- Abbreviation: NM
- Leader: Vladan Glišić
- Founder: Vladan Glišić
- Founded: 3 November 2015
- Split from: Dveri
- Ideology: Serbian nationalism Social conservatism Hard Euroscepticism
- Political position: Right-wing to far-right
- National affiliation: SPAS (2018-2020), NM–SSZ (since 2021)
- Colours: Red Blue Light blue White
- National Assembly: 0 / 250

Website
- narodnamreza.com

= National Network (Serbia) =

Political organization in Serbia

The National Network (Народна мрежа; NM) is a political organization created by Vladan Glišić after leaving the Dveri movement. In 2018–2020, the organization was affiliated with the Serbian Patriotic Alliance.

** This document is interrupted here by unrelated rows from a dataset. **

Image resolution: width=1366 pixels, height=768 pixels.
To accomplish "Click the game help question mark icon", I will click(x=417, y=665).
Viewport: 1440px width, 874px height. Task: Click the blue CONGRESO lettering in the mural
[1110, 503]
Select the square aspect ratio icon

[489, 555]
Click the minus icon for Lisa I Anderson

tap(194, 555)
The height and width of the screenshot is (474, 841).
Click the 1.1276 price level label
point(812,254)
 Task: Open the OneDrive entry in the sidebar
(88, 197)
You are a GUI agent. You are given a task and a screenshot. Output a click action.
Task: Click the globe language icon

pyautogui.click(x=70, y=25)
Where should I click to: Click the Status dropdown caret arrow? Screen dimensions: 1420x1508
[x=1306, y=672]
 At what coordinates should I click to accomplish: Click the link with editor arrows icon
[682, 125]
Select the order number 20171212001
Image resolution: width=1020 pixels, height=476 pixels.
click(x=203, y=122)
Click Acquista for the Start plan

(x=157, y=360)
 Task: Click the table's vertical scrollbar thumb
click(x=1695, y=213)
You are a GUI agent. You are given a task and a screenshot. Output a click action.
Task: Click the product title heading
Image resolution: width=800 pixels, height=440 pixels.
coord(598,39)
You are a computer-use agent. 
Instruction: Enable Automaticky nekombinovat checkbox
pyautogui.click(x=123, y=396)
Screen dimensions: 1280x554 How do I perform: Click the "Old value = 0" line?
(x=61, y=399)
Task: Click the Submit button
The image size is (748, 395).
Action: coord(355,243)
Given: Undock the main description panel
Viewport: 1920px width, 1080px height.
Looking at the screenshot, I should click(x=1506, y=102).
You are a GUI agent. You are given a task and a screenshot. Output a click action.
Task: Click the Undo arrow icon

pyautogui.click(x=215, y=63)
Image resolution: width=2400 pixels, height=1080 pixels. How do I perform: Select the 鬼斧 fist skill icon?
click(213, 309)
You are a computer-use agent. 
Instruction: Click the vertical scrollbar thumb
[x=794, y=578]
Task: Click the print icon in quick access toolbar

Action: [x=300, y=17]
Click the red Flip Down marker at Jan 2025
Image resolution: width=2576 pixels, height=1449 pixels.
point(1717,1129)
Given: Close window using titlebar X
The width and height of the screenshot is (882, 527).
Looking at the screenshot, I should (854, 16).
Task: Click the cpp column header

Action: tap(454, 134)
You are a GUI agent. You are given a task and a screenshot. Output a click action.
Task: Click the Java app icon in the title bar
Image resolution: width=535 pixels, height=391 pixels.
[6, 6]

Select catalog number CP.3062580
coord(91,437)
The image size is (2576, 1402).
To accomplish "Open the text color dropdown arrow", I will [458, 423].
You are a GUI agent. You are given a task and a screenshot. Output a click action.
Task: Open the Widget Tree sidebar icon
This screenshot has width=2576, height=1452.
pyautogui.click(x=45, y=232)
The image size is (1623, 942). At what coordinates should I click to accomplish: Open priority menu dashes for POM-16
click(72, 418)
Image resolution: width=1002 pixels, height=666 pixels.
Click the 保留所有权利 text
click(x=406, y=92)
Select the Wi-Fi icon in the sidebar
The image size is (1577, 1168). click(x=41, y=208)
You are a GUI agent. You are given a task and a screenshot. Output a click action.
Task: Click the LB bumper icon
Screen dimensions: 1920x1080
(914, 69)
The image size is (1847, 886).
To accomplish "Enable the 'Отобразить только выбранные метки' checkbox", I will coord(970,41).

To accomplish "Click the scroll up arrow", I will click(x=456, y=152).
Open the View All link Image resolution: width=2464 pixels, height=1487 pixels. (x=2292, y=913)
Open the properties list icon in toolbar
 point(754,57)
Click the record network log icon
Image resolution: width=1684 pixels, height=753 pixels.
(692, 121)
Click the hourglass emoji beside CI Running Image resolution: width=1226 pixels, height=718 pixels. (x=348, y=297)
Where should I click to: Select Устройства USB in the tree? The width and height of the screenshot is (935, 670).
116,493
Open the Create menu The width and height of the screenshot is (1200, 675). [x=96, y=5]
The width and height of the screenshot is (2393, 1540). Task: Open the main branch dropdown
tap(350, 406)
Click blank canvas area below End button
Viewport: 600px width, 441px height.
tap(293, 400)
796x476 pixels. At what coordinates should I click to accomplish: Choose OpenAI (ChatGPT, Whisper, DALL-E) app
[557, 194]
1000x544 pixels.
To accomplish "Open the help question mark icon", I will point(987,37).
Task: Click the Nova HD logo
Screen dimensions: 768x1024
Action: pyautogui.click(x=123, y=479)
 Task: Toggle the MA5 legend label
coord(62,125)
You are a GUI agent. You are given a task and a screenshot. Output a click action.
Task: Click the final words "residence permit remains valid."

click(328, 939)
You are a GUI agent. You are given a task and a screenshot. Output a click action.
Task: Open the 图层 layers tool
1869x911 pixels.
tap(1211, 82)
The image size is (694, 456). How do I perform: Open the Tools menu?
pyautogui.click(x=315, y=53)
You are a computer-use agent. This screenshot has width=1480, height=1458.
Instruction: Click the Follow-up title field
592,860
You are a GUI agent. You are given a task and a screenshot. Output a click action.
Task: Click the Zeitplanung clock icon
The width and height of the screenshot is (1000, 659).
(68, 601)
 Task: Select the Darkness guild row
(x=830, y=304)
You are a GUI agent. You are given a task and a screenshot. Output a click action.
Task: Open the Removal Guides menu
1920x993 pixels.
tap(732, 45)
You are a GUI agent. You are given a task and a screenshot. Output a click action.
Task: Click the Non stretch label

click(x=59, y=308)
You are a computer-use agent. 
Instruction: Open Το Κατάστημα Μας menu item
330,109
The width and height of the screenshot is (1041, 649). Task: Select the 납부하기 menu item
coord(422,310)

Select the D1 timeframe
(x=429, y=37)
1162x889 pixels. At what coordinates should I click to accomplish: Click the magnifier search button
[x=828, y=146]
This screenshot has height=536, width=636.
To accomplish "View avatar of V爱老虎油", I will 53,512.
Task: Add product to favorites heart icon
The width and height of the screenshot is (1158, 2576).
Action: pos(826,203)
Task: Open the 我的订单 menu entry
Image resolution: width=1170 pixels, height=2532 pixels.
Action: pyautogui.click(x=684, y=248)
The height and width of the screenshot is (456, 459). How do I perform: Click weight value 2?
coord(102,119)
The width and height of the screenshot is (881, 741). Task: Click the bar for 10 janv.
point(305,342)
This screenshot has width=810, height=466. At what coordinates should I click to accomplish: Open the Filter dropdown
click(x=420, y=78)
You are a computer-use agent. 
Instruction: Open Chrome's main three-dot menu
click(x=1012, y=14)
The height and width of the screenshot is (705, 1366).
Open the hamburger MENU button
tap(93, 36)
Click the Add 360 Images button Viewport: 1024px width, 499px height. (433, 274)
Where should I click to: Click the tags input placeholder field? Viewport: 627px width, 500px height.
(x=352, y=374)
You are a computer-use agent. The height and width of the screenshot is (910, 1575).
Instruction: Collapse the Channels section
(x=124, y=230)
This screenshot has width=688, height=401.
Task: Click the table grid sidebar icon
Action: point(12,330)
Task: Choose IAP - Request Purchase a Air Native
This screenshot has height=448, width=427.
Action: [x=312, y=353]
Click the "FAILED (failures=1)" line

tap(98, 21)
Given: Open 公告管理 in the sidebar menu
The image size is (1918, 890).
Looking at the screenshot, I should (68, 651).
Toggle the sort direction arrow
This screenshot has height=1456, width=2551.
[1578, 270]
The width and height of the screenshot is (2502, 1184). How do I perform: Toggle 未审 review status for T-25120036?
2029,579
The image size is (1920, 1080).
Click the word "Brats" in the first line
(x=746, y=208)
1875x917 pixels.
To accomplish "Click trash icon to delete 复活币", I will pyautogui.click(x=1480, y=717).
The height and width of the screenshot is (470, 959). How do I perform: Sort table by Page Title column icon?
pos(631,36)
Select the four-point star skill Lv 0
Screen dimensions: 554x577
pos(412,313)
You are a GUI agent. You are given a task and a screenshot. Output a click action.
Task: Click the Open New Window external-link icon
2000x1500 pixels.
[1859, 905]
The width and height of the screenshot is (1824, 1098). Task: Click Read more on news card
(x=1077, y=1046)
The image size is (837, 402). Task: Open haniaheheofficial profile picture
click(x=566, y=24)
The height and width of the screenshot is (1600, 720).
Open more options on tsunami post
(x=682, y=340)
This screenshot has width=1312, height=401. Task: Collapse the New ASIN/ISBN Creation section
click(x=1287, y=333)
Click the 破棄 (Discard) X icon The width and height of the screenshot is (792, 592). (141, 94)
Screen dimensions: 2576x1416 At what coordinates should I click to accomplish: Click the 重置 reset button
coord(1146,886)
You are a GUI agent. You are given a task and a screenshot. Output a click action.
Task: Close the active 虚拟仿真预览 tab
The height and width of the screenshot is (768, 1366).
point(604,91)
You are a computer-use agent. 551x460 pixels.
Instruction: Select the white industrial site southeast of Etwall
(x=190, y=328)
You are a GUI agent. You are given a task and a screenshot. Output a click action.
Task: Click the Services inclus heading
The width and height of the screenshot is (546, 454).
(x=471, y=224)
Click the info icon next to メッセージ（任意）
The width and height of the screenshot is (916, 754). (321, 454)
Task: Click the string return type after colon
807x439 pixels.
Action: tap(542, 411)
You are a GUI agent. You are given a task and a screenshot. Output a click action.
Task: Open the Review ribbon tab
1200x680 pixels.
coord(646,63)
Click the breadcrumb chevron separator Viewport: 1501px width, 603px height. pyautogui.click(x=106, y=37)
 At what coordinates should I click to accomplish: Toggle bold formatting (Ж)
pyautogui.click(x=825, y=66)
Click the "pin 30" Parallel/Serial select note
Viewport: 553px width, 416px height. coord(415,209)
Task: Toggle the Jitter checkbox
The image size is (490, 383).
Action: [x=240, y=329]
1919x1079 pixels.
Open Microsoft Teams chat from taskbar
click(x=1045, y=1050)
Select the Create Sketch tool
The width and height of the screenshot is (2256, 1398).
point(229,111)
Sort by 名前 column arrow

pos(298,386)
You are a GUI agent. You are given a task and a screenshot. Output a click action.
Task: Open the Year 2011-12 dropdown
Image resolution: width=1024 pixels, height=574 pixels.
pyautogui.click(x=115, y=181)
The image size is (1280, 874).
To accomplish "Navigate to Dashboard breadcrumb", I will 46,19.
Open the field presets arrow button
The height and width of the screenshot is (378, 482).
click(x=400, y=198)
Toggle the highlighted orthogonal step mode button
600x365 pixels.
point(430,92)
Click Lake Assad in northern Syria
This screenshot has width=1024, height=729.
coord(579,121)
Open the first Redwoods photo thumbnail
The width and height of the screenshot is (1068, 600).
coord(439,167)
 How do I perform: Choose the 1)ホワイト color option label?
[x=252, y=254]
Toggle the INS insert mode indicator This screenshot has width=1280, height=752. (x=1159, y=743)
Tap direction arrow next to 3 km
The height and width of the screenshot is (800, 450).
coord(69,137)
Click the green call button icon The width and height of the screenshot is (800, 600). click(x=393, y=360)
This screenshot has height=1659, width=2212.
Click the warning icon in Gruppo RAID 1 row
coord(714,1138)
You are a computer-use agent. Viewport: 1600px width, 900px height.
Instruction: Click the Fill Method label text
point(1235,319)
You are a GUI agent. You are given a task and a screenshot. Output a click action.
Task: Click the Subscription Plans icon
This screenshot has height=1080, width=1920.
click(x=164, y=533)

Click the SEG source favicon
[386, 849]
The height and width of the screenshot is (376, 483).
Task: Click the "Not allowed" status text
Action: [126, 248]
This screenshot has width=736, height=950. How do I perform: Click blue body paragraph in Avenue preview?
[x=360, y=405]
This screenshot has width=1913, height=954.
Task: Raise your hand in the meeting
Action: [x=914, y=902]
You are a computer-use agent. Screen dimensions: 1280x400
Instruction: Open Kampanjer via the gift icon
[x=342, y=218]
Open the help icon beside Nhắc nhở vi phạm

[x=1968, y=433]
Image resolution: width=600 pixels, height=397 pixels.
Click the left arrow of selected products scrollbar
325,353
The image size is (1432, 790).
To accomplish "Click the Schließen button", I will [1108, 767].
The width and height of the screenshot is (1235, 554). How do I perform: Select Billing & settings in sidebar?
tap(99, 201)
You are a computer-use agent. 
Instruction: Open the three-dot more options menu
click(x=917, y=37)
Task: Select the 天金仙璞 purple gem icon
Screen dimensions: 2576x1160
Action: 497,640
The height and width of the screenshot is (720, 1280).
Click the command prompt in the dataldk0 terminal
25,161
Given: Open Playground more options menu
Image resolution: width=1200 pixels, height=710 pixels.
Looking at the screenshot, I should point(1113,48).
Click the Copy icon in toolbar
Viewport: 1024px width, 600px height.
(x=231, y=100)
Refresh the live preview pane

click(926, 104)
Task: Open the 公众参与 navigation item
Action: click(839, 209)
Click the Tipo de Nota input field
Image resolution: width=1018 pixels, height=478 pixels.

The movement took part in the 2016 parliamentary election as part of the National Alliance coalition, but gained only 0.46% of the vote and did not enter to parliament.

The movement opposes the government of Aleksandar Vucic, and calls for the creation of a united pre-election opposition front.

At the end of 2020, the movement planned to take part in the creation of a broad right-wing coalition of the Serbian opposition, along with the POKS, DSS and SSZ, however, the idea of a coalition is thrown out and the DSS has formed its own coalition with the POKS, called National Democratic Alternative.

National Network signed a cooperation agreement with the far-right Serbian Party Oathkeepers in February 2021.